TASK ITEM –
Each record that follows is to be output in full, precisely as written.

===== THE DATA =====

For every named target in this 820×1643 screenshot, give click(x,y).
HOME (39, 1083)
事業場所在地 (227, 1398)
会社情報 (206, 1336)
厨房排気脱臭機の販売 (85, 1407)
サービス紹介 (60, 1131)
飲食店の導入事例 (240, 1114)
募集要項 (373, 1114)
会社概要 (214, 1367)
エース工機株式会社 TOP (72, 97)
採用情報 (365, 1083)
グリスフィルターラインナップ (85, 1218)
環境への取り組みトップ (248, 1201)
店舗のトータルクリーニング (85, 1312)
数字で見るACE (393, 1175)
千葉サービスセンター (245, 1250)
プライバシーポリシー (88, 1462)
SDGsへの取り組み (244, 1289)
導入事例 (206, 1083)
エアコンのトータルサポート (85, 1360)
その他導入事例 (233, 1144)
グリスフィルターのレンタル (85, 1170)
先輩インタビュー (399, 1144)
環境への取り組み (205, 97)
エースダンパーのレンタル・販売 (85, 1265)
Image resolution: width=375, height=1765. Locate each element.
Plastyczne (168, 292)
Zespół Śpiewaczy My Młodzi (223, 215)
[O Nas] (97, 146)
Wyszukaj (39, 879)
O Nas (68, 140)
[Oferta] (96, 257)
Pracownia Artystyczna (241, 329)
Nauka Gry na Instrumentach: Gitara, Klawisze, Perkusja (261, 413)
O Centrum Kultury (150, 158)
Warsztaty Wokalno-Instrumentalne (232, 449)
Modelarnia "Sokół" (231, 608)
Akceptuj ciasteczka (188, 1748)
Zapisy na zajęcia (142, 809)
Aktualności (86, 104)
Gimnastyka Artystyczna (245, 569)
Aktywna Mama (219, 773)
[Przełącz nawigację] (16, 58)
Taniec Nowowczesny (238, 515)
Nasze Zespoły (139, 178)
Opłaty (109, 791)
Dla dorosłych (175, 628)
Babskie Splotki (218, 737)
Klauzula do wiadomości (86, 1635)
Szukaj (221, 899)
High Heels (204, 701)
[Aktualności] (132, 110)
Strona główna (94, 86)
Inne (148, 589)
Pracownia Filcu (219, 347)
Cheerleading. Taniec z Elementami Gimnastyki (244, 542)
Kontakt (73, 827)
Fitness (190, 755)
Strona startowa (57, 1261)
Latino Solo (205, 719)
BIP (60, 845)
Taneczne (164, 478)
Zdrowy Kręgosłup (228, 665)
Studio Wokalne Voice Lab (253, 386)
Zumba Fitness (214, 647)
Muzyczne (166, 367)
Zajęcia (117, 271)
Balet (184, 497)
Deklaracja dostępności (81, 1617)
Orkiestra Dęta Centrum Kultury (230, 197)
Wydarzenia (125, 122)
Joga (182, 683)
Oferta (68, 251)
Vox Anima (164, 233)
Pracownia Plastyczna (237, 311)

=====

SOLUTION TO THE PROBLEM –
For every named target in this 820×1643 screenshot, give click(x,y).
HOME (39, 1083)
事業場所在地 (227, 1398)
会社情報 (206, 1336)
厨房排気脱臭機の販売 (85, 1407)
サービス紹介 (60, 1131)
飲食店の導入事例 (240, 1114)
募集要項 (373, 1114)
会社概要 (214, 1367)
エース工機株式会社 TOP (72, 97)
採用情報 (365, 1083)
グリスフィルターラインナップ (85, 1218)
環境への取り組みトップ (248, 1201)
店舗のトータルクリーニング (85, 1312)
数字で見るACE (393, 1175)
千葉サービスセンター (245, 1250)
プライバシーポリシー (88, 1462)
SDGsへの取り組み (244, 1289)
導入事例 (206, 1083)
エアコンのトータルサポート (85, 1360)
その他導入事例 (233, 1144)
グリスフィルターのレンタル (85, 1170)
先輩インタビュー (399, 1144)
環境への取り組み (205, 97)
エースダンパーのレンタル・販売 (85, 1265)
Image resolution: width=375, height=1765. Locate each element.
Plastyczne (168, 292)
Zespół Śpiewaczy My Młodzi (223, 215)
[O Nas] (97, 146)
Wyszukaj (39, 879)
O Nas (68, 140)
[Oferta] (96, 257)
Pracownia Artystyczna (241, 329)
Nauka Gry na Instrumentach: Gitara, Klawisze, Perkusja (261, 413)
O Centrum Kultury (150, 158)
Warsztaty Wokalno-Instrumentalne (232, 449)
Modelarnia "Sokół" (231, 608)
Akceptuj ciasteczka (188, 1748)
Zapisy na zajęcia (142, 809)
Aktualności (86, 104)
Gimnastyka Artystyczna (245, 569)
Aktywna Mama (219, 773)
[Przełącz nawigację] (16, 58)
Taniec Nowowczesny (238, 515)
Nasze Zespoły (139, 178)
Opłaty (109, 791)
Dla dorosłych (175, 628)
Babskie Splotki (218, 737)
Klauzula do wiadomości (86, 1635)
Szukaj (221, 899)
High Heels (204, 701)
[Aktualności] (132, 110)
Strona główna (94, 86)
Inne (148, 589)
Pracownia Filcu (219, 347)
Cheerleading. Taniec z Elementami Gimnastyki (244, 542)
Kontakt (73, 827)
Fitness (190, 755)
Strona startowa (57, 1261)
Latino Solo (205, 719)
BIP (60, 845)
Taneczne (164, 478)
Zdrowy Kręgosłup (228, 665)
Studio Wokalne Voice Lab (253, 386)
Zumba Fitness (214, 647)
Muzyczne (166, 367)
Zajęcia (117, 271)
Balet (184, 497)
Deklaracja dostępności (81, 1617)
Orkiestra Dęta Centrum Kultury (230, 197)
Wydarzenia (125, 122)
Joga (182, 683)
Oferta (68, 251)
Vox Anima (164, 233)
Pracownia Plastyczna (237, 311)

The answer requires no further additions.